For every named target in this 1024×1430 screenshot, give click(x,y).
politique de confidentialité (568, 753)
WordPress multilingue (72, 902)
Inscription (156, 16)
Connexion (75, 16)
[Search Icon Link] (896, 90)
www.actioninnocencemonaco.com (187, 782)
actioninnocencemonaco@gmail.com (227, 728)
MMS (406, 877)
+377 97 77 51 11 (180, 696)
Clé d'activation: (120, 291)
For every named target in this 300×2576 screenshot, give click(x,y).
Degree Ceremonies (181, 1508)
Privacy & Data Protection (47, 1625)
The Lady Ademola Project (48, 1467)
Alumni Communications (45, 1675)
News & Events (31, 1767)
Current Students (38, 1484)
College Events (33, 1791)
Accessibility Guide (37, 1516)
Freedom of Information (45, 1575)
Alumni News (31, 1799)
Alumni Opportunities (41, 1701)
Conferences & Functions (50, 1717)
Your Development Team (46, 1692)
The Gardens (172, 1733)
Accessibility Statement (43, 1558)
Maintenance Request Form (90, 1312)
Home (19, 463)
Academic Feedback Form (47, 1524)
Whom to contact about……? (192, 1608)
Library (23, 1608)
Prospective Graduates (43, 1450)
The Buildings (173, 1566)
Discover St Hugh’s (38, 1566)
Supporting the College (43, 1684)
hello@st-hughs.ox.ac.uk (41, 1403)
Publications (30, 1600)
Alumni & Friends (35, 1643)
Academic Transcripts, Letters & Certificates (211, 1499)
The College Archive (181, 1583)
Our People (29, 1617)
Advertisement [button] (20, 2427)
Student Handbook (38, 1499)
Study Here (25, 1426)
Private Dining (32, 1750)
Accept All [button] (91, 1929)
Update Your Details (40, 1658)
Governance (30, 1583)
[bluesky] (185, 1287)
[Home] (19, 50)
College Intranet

━━━

After locating the line that contains "www.actioninnocencemonaco.com (187, 782)", please copy exactly every line from the start of the records through it, and nothing else.

For every named target in this 1024×1430 screenshot, give click(x,y).
politique de confidentialité (568, 753)
WordPress multilingue (72, 902)
Inscription (156, 16)
Connexion (75, 16)
[Search Icon Link] (896, 90)
www.actioninnocencemonaco.com (187, 782)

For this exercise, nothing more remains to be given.